**WHAT TO WORK ON**. Line by line, transcribe the data shown below.

● ● ● ● ●

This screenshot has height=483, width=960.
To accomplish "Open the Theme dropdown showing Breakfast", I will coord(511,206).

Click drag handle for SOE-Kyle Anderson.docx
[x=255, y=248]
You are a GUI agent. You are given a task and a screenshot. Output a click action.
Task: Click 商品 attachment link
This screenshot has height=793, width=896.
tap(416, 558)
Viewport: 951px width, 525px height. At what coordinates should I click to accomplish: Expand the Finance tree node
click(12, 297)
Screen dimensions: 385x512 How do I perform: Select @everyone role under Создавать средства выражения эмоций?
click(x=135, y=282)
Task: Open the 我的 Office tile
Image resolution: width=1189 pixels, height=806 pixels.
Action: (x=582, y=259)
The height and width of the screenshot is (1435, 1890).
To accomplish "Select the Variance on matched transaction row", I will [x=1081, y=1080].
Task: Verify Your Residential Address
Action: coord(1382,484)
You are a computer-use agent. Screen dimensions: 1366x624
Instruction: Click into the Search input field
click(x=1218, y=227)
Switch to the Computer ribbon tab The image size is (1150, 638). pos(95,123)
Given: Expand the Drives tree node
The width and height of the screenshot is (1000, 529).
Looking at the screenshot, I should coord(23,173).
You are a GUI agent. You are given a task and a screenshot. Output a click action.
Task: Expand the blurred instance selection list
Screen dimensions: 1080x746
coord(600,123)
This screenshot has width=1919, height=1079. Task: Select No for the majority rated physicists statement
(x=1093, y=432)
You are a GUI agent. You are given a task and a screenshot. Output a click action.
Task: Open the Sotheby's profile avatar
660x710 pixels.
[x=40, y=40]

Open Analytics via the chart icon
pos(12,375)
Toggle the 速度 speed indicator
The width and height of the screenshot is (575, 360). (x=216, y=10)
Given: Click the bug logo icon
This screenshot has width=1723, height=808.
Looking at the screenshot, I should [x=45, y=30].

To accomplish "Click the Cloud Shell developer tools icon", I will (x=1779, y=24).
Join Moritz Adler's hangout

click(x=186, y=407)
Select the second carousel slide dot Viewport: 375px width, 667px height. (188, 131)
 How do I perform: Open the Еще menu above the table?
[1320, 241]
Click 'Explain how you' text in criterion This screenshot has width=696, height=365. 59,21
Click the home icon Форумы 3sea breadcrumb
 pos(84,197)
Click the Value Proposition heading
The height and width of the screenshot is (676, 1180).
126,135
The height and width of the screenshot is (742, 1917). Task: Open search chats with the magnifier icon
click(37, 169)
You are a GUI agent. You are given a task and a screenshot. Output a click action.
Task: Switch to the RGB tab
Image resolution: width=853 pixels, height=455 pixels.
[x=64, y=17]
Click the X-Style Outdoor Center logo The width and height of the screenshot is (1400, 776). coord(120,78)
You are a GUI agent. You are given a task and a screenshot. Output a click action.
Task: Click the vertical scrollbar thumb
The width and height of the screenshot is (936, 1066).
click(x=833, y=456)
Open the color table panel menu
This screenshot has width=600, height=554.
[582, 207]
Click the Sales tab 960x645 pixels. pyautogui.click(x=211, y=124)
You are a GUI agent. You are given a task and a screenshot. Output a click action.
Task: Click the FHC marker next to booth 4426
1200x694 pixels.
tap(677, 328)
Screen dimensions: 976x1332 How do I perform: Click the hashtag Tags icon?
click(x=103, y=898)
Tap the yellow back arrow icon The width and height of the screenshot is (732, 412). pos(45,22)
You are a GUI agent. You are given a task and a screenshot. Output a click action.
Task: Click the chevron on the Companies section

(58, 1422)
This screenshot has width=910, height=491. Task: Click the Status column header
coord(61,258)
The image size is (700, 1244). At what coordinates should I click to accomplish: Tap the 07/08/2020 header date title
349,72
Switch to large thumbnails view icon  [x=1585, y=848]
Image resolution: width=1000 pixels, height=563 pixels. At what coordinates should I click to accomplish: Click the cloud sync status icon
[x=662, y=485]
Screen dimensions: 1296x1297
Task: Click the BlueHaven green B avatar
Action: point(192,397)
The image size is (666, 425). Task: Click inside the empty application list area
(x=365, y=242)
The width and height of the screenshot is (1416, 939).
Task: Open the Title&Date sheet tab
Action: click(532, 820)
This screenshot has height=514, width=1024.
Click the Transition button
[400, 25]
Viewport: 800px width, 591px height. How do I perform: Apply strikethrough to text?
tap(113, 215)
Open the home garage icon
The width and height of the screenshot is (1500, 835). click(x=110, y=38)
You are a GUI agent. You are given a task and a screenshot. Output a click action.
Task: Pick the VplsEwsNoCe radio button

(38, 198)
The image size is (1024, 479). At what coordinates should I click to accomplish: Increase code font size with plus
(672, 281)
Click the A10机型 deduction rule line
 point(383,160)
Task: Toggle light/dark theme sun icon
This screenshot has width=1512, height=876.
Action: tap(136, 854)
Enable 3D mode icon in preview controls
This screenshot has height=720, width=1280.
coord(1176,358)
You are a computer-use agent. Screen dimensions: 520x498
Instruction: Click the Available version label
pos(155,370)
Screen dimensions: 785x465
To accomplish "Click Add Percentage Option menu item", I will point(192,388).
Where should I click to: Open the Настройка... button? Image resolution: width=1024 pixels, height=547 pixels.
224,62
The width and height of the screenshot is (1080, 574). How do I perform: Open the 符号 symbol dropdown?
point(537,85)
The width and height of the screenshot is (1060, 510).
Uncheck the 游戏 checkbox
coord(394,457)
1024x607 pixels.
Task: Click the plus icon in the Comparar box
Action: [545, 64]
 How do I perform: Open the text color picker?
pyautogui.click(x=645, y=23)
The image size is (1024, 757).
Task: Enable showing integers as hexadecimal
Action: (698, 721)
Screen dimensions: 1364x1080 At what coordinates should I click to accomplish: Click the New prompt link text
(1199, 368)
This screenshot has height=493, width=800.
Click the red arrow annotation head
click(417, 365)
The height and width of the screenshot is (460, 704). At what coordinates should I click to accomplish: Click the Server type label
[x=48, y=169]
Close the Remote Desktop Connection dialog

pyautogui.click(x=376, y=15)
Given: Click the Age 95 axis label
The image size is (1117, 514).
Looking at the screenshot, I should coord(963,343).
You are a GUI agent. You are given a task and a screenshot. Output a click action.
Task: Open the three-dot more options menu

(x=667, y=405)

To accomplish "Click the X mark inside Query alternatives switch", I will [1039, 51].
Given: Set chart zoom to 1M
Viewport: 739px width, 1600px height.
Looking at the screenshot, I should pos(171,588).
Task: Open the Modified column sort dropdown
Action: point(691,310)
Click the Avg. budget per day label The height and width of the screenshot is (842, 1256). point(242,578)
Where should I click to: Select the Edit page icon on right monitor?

● ● ● ● ●

**SOLUTION BELOW**.
This screenshot has height=483, width=960.
To accomplish "Open the Theme dropdown showing Breakfast", I will coord(511,206).

Click drag handle for SOE-Kyle Anderson.docx
[x=255, y=248]
You are a GUI agent. You are given a task and a screenshot. Output a click action.
Task: Click 商品 attachment link
This screenshot has height=793, width=896.
tap(416, 558)
Viewport: 951px width, 525px height. At what coordinates should I click to accomplish: Expand the Finance tree node
click(12, 297)
Screen dimensions: 385x512 How do I perform: Select @everyone role under Создавать средства выражения эмоций?
click(x=135, y=282)
Task: Open the 我的 Office tile
Image resolution: width=1189 pixels, height=806 pixels.
Action: (x=582, y=259)
The height and width of the screenshot is (1435, 1890).
To accomplish "Select the Variance on matched transaction row", I will [x=1081, y=1080].
Task: Verify Your Residential Address
Action: coord(1382,484)
You are a computer-use agent. Screen dimensions: 1366x624
Instruction: Click into the Search input field
click(x=1218, y=227)
Switch to the Computer ribbon tab The image size is (1150, 638). pos(95,123)
Given: Expand the Drives tree node
The width and height of the screenshot is (1000, 529).
Looking at the screenshot, I should coord(23,173).
You are a GUI agent. You are given a task and a screenshot. Output a click action.
Task: Expand the blurred instance selection list
Screen dimensions: 1080x746
coord(600,123)
This screenshot has width=1919, height=1079. Task: Select No for the majority rated physicists statement
(x=1093, y=432)
You are a GUI agent. You are given a task and a screenshot. Output a click action.
Task: Open the Sotheby's profile avatar
660x710 pixels.
[x=40, y=40]

Open Analytics via the chart icon
pos(12,375)
Toggle the 速度 speed indicator
The width and height of the screenshot is (575, 360). (x=216, y=10)
Given: Click the bug logo icon
This screenshot has width=1723, height=808.
Looking at the screenshot, I should [x=45, y=30].

To accomplish "Click the Cloud Shell developer tools icon", I will (x=1779, y=24).
Join Moritz Adler's hangout

click(x=186, y=407)
Select the second carousel slide dot Viewport: 375px width, 667px height. (188, 131)
 How do I perform: Open the Еще menu above the table?
[1320, 241]
Click 'Explain how you' text in criterion This screenshot has width=696, height=365. 59,21
Click the home icon Форумы 3sea breadcrumb
 pos(84,197)
Click the Value Proposition heading
The height and width of the screenshot is (676, 1180).
126,135
The height and width of the screenshot is (742, 1917). Task: Open search chats with the magnifier icon
click(37, 169)
You are a GUI agent. You are given a task and a screenshot. Output a click action.
Task: Switch to the RGB tab
Image resolution: width=853 pixels, height=455 pixels.
[x=64, y=17]
Click the X-Style Outdoor Center logo The width and height of the screenshot is (1400, 776). coord(120,78)
You are a GUI agent. You are given a task and a screenshot. Output a click action.
Task: Click the vertical scrollbar thumb
The width and height of the screenshot is (936, 1066).
click(x=833, y=456)
Open the color table panel menu
This screenshot has width=600, height=554.
[582, 207]
Click the Sales tab 960x645 pixels. pyautogui.click(x=211, y=124)
You are a GUI agent. You are given a task and a screenshot. Output a click action.
Task: Click the FHC marker next to booth 4426
1200x694 pixels.
tap(677, 328)
Screen dimensions: 976x1332 How do I perform: Click the hashtag Tags icon?
click(x=103, y=898)
Tap the yellow back arrow icon The width and height of the screenshot is (732, 412). pos(45,22)
You are a GUI agent. You are given a task and a screenshot. Output a click action.
Task: Click the chevron on the Companies section

(58, 1422)
This screenshot has width=910, height=491. Task: Click the Status column header
coord(61,258)
The image size is (700, 1244). At what coordinates should I click to accomplish: Tap the 07/08/2020 header date title
349,72
Switch to large thumbnails view icon  [x=1585, y=848]
Image resolution: width=1000 pixels, height=563 pixels. At what coordinates should I click to accomplish: Click the cloud sync status icon
[x=662, y=485]
Screen dimensions: 1296x1297
Task: Click the BlueHaven green B avatar
Action: point(192,397)
The image size is (666, 425). Task: Click inside the empty application list area
(x=365, y=242)
The width and height of the screenshot is (1416, 939).
Task: Open the Title&Date sheet tab
Action: click(532, 820)
This screenshot has height=514, width=1024.
Click the Transition button
[400, 25]
Viewport: 800px width, 591px height. How do I perform: Apply strikethrough to text?
tap(113, 215)
Open the home garage icon
The width and height of the screenshot is (1500, 835). click(x=110, y=38)
You are a GUI agent. You are given a task and a screenshot. Output a click action.
Task: Pick the VplsEwsNoCe radio button

(38, 198)
The image size is (1024, 479). At what coordinates should I click to accomplish: Increase code font size with plus
(672, 281)
Click the A10机型 deduction rule line
 point(383,160)
Task: Toggle light/dark theme sun icon
This screenshot has width=1512, height=876.
Action: tap(136, 854)
Enable 3D mode icon in preview controls
This screenshot has height=720, width=1280.
coord(1176,358)
You are a computer-use agent. Screen dimensions: 520x498
Instruction: Click the Available version label
pos(155,370)
Screen dimensions: 785x465
To accomplish "Click Add Percentage Option menu item", I will point(192,388).
Where should I click to: Open the Настройка... button? Image resolution: width=1024 pixels, height=547 pixels.
224,62
The width and height of the screenshot is (1080, 574). How do I perform: Open the 符号 symbol dropdown?
point(537,85)
The width and height of the screenshot is (1060, 510).
Uncheck the 游戏 checkbox
coord(394,457)
1024x607 pixels.
Task: Click the plus icon in the Comparar box
Action: [545, 64]
 How do I perform: Open the text color picker?
pyautogui.click(x=645, y=23)
The image size is (1024, 757).
Task: Enable showing integers as hexadecimal
Action: (698, 721)
Screen dimensions: 1364x1080 At what coordinates should I click to accomplish: Click the New prompt link text
(1199, 368)
This screenshot has height=493, width=800.
Click the red arrow annotation head
click(417, 365)
The height and width of the screenshot is (460, 704). At what coordinates should I click to accomplish: Click the Server type label
[x=48, y=169]
Close the Remote Desktop Connection dialog

pyautogui.click(x=376, y=15)
Given: Click the Age 95 axis label
The image size is (1117, 514).
Looking at the screenshot, I should coord(963,343).
You are a GUI agent. You are given a task and a screenshot. Output a click action.
Task: Open the three-dot more options menu

(x=667, y=405)

To accomplish "Click the X mark inside Query alternatives switch", I will [1039, 51].
Given: Set chart zoom to 1M
Viewport: 739px width, 1600px height.
Looking at the screenshot, I should pos(171,588).
Task: Open the Modified column sort dropdown
Action: point(691,310)
Click the Avg. budget per day label The height and width of the screenshot is (842, 1256). point(242,578)
Where should I click to: Select the Edit page icon on right monitor?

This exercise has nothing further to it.